Equipado con un gorro de pesca, unas aletas de buceo de Decathlon y una red de mariposas, Furgencio se dirigió a las costas más profundas de su imaginación (o al menos, a la playa más cercana con cobertura 4G). Pasó días en su balsa inflable, lanzando trozos de calamar como cebo para la deidad cósmica. La gente en la orilla lo observaba con una mezcla de lástima y diversión, pensando que era un turista excéntrico.

Una noche, mientras intentaba usar un buscador de peces de juguete que le había regalado su sobrino, una densa niebla verdosa descendió sobre el océano. El agua empezó a burbujear y un tentáculo, no precisamente de calamar, se asomó brevemente antes de desaparecer. «¡Ahá!», gritó Furgencio. «¡Lo sabía! ¡Aquí estás, Cthulhu, perro de la guerra cósmica!»
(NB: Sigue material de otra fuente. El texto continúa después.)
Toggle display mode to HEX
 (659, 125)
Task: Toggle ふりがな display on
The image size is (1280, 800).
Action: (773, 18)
Remó con todas sus fuerzas hacia el lugar donde había visto el tentáculo, con la determinación de un chihuahua persiguiendo un láser. La niebla se hizo tan espesa que no veía ni sus propias aletas. El aire se volvió pegajoso y un olor a almizcle y libros viejos llenó sus fosas nasales.

De repente, un crujido de ramas se escuchó a su espalda. Furgencio se giró, esperando ver alguna manifestación del horror lovecraftiano. Pero lo que encontró fue mucho, mucho peor.
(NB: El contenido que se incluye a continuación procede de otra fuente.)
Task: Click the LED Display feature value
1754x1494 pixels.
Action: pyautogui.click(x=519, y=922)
De entre la niebla emergieron tres siluetas esbeltas, con ojos brillantes y garras afiladas. No eran tentáculos. No eran alas membranosas. Eran velocirraptores. Y no unos velocirraptores cualquiera. Estos llevaban gafas de leer en la punta del hocico y parecían discutir algo en voz baja, con un aire de intelectuales depredadores. Uno de ellos, el que parecía ser el líder, hizo un gesto con una garra en lo que Furgencio juraría que era un signo de «acuerdo táctico».
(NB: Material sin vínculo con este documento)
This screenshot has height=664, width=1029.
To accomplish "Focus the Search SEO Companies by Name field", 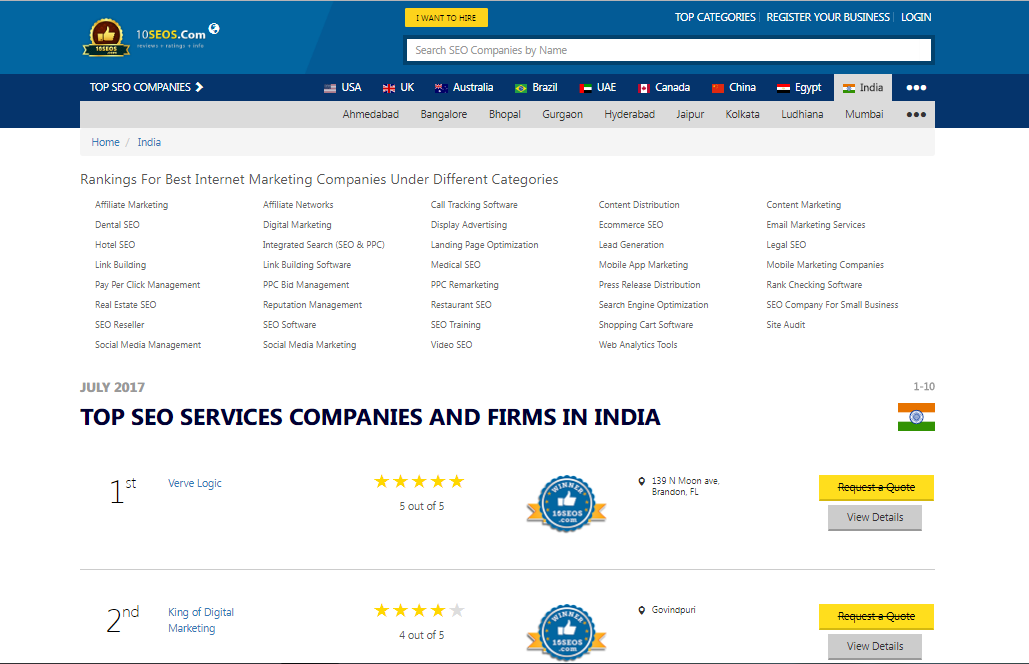I will click(668, 50).
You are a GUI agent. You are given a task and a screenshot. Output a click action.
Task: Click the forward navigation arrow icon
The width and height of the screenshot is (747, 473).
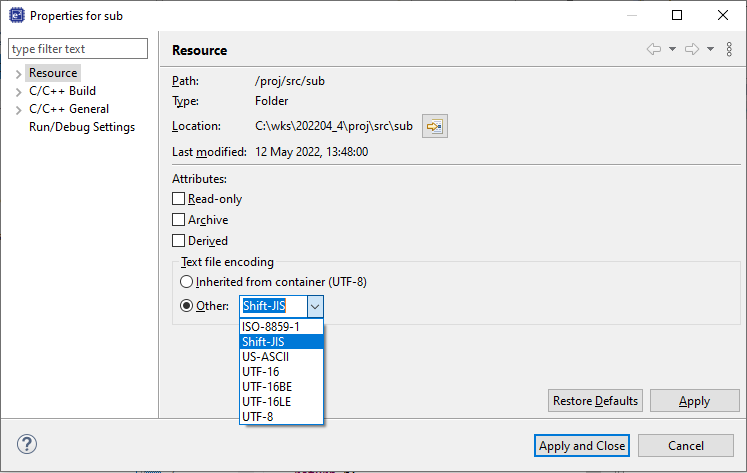691,49
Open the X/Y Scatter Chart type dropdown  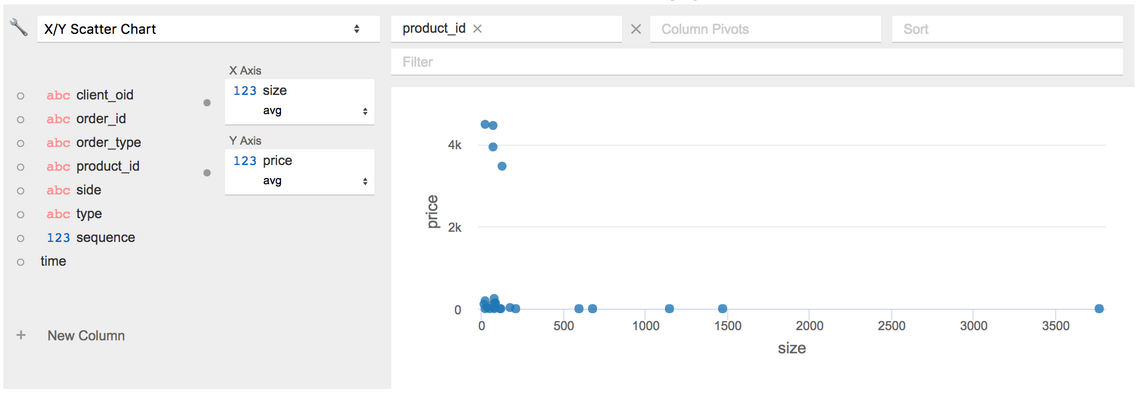click(208, 29)
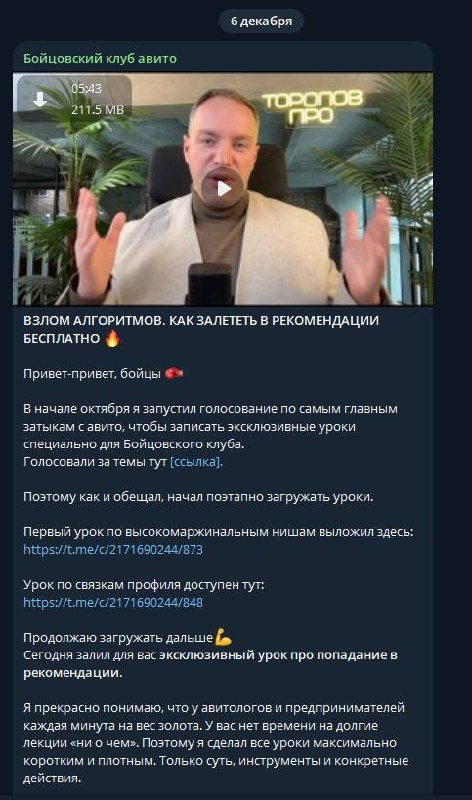Click the 211.5 MB file size label

pos(97,109)

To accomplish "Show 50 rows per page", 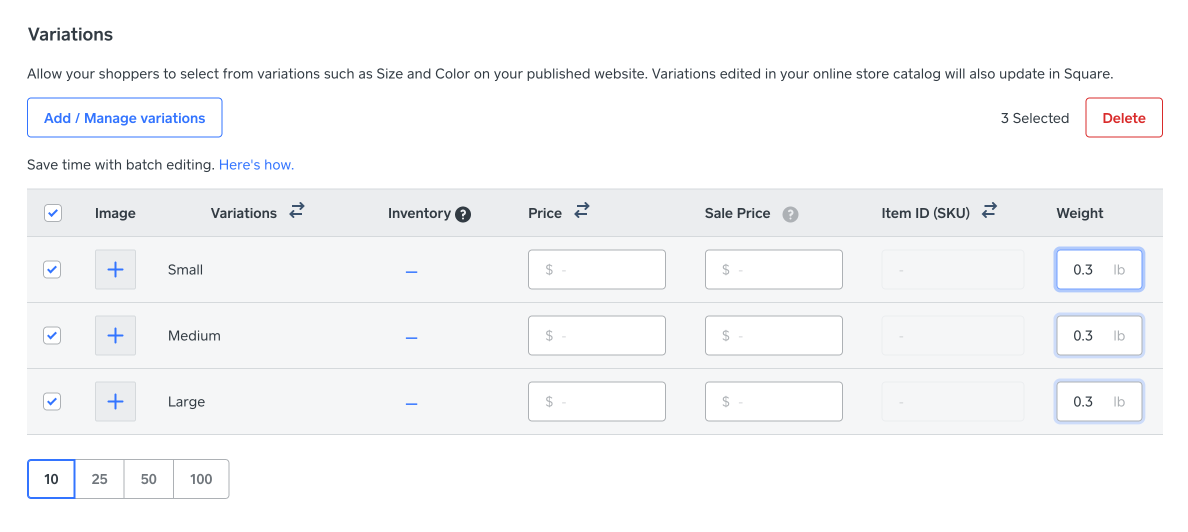I will point(149,479).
«¡Pero… pero si ya no existís!», balbuceó Furgencio, confundido.

El velocirraptor líder se aclaró la garganta (un sonido sorprendentemente gutural) y, con una voz que sonaba como la de un profesor de filosofía, dijo: «Estimado Homo Sapiens, su teoría de la extinción es, perdone que le corrija, superficial. Hemos estado… evolucionando. Y su cacería de Cthulhu es, francamente, una interrupción en nuestra tesis sobre la simbiosis interdimensional.»

Furgencio no entendió ni una palabra, pero el brillo en los ojos de los reptiles era inconfundible. Antes de que pudiera gritar por ayuda o intentar ofrecerles su red de mariposas como ofrenda, los tres velocirraptores, con una coordinación impecable y la precisión de cirujanos hambrientos, se abalanzaron sobre él.

Hubo un par de ruidos de desgarro, un chapoteo y un último grito ahogado de «¡Mi gorro de pesca!». Los velocirraptores, tras un almuerzo inesperado, se limpiaron los hocicos con el reverso de sus garras y reanudaron su discusión sobre el Gran Cthulhu, dejando la balsa de Furgencio a la deriva en la niebla, vacía y sin más rastro de su intrépido (y tonto) ocupante.

Moraleja: Si vas a cazar a un dios primigenio, asegúrate de que no haya dinosaurios con doctorados en el camino. Y los velocirraptores, al parecer, prefieren el «sabor a aventura».